Yep, I'll bet that's it. These are dedicated servers and they had the
RedHat default values for the keepalive settings (which means about
2hours 15minutes before the replica knows that the connection got axed
-- and nagios yells really loud after 10 minutes). We have never waited
the full 2 hours and 15 minutes to see it recover itself. I have
changed the times to be 300/5/5 (instead of 7200/75/9). So, it should
figure out it's dead within 5 minutes 30 seconds.
On 1/31/08 4:12 PM, Quanah Gibson-Mount wrote:
Was the connection between the replica and master still open? What
mechanism are you using?
I wasn't the one that worked on it. I was told "the connection still
thought it was up". I believe that means that netstat was used on the
replica and a connection to the master was reported back.
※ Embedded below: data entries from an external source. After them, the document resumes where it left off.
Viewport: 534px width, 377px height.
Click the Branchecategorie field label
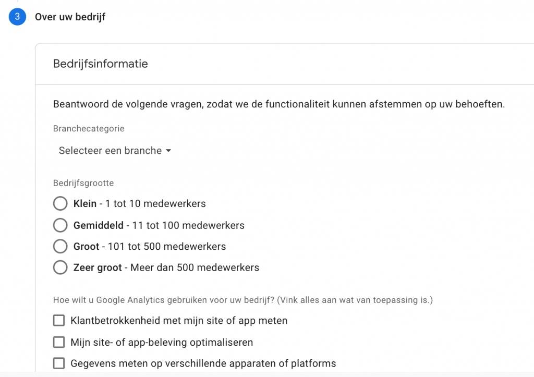click(x=89, y=129)
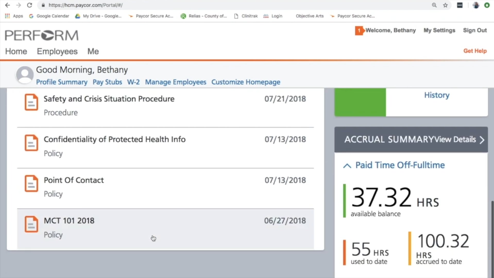Click the Point Of Contact document icon
494x278 pixels.
[31, 184]
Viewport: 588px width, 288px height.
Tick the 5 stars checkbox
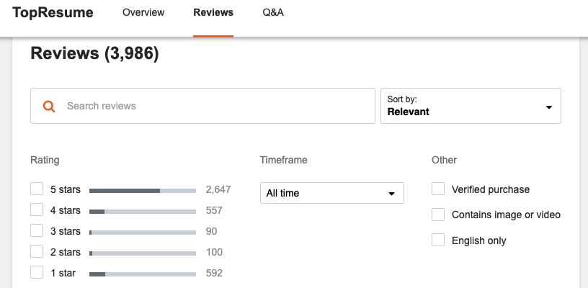click(x=37, y=189)
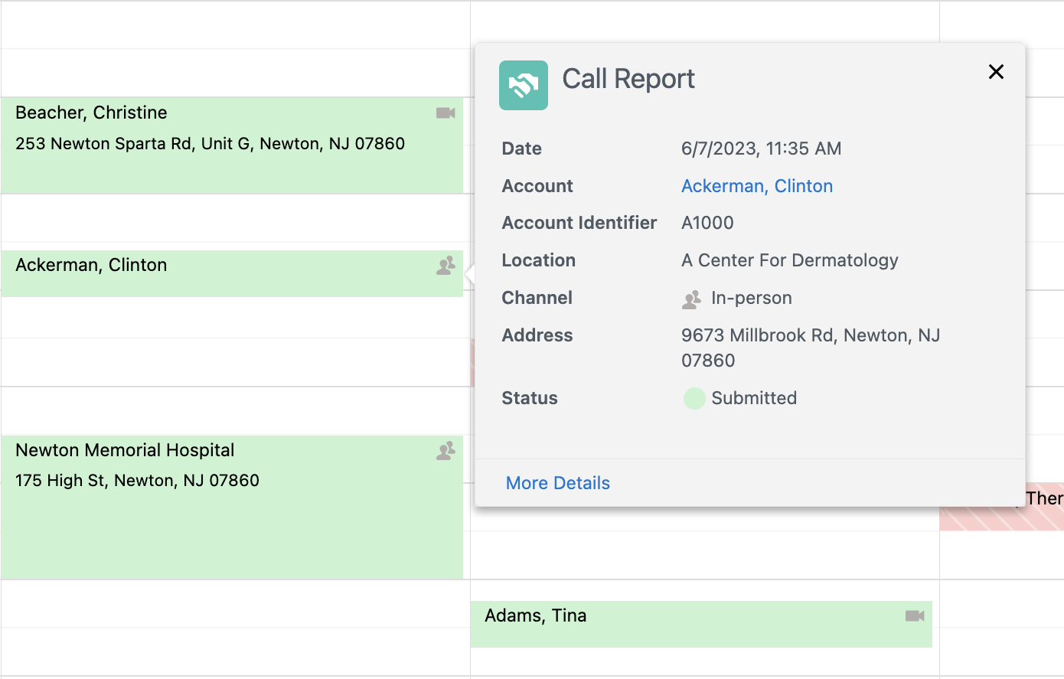This screenshot has width=1064, height=679.
Task: Select the Beacher, Christine event name
Action: point(91,113)

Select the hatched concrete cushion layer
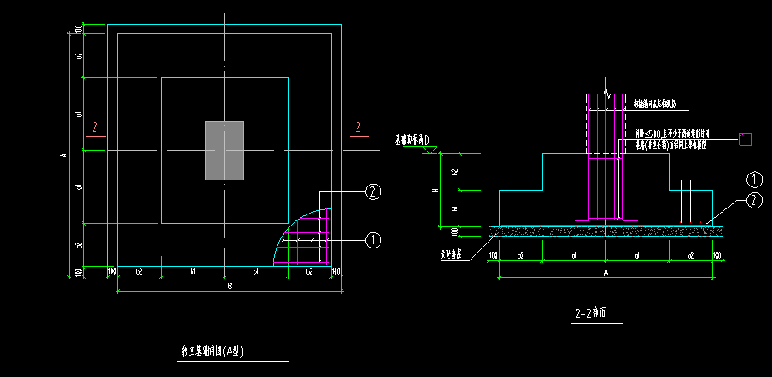[x=605, y=231]
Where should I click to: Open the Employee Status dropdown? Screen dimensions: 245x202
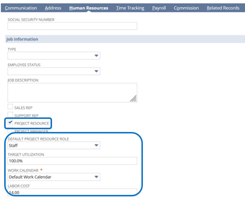click(x=54, y=71)
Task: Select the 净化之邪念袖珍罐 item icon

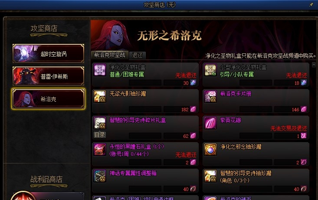Action: (x=210, y=150)
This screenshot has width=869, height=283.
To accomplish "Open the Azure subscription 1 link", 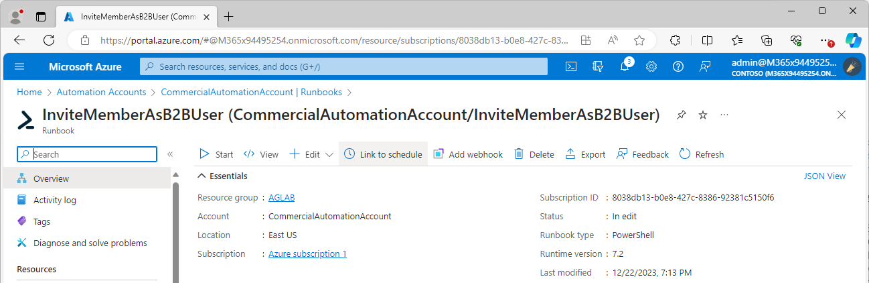I will tap(307, 254).
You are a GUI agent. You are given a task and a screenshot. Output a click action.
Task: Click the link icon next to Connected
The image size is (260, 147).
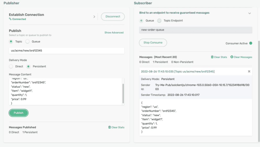point(10,19)
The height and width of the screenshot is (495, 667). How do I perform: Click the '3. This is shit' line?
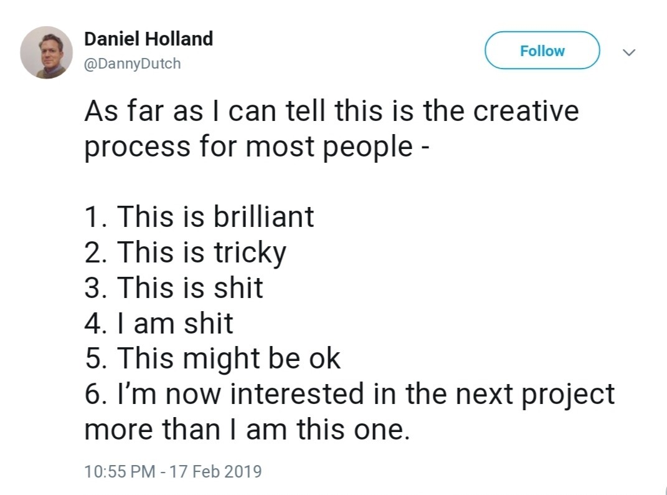point(174,287)
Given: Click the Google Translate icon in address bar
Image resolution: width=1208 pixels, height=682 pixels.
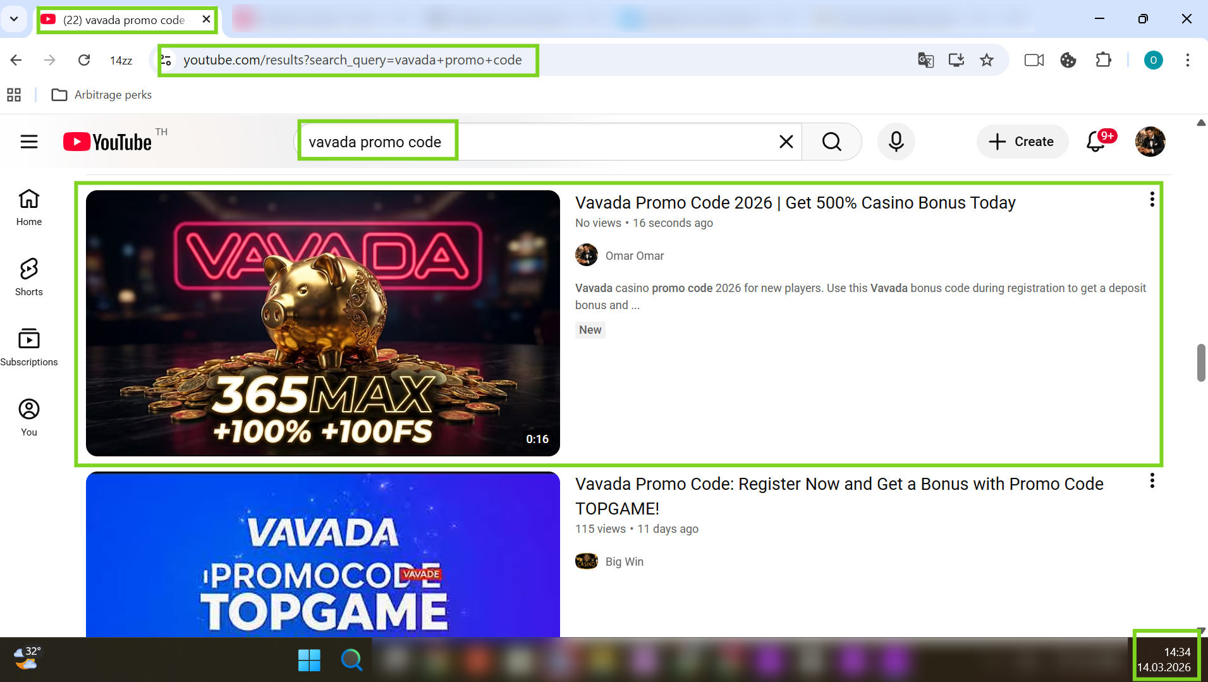Looking at the screenshot, I should [925, 60].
And as we
didn't wait for keepalive to figure out it had died, it would have
reported as ESTABLISHED. I don't know that anyone checked on the
master, where I'll bet the connection was not still showing up.
The bind mechanism is simple to prevent external services (like
Kerberos) being required for the LDAP servers to be operational.
Frank Swasey | http://www.uvm.edu/~fcs
Sr Systems Administrator | Always remember: You are UNIQUE,
University of Vermont | just like everyone else.
"I am not young enough to know everything." - Oscar Wilde (1854-1900)